A Unified Long-Run Macroeconomic Projection of Health Care Spending, the Federal Budget, and Benefit Programs in the US
AEI Economic Policy Working Paper Series
July 28, 2023
Abstract
In the official models used by the Treasury and the Social Security and Medicare Trustees for
projections and policy analysis, many key variables—like interest rates—are assumed as a continuation
of past trends. Even the Congressional Budget Office (CBO)—with a more sophisticated growth model—
does not consider supply factors determining future health care costs. By contrast, in our model, these
variables are simultaneously determined by supply and demand, based on logical functional forms and
deep parameter estimates from the literature or empirical analysis.

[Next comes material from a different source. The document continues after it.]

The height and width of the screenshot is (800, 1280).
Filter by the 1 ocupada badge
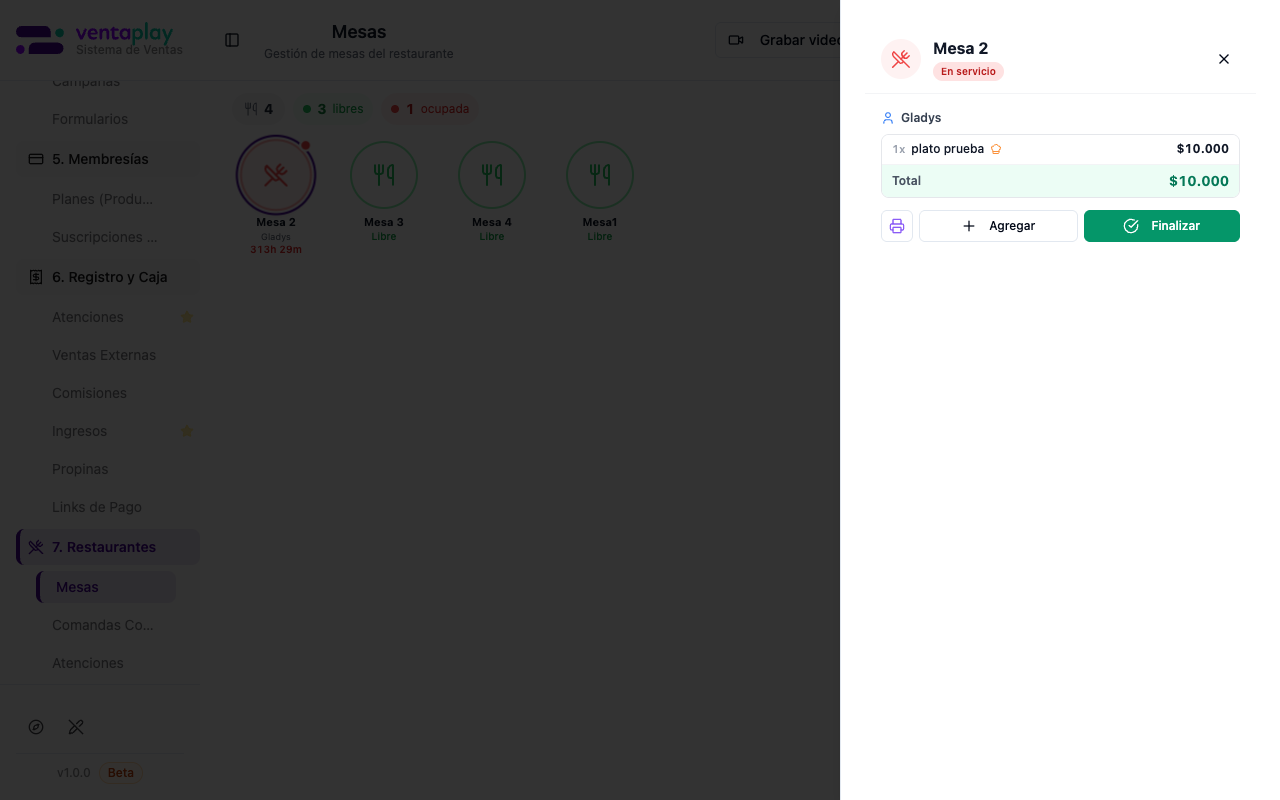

This approach provides projections
which better reflect real economic relationships—like those that exist between health care spending,
the federal budget, and investment in capital—and changing underlying conditions, especially
demographics. Within the next ten years, we find the federal government budget deficit relative to
national income will grow significantly beyond historical experience and may be regarded as
unsustainable. We project that debt-to-GDP will be 134 percent in 2032 and 263 percent in 2052,
compared to CBO’s 115 percent and 189 percent, respectively. Real interest rates rise in the long run in
a ratcheting cycle of higher interest payments and growing deficits and debt. Our projection of national
health expenditures relative to GDP in 2072 is 29.6 percent, compared to 28.4 percent by the Centers
for Medicare & Medicaid Services (CMS), used by the Medicare Trustees. These higher rates of health
care inflation arise from labor shortage effects in an aging economy because health care is produced in a
low productivity, labor-dependent sector. This rise in health care expenditures further deteriorates the
federal budget and lowers consumer welfare.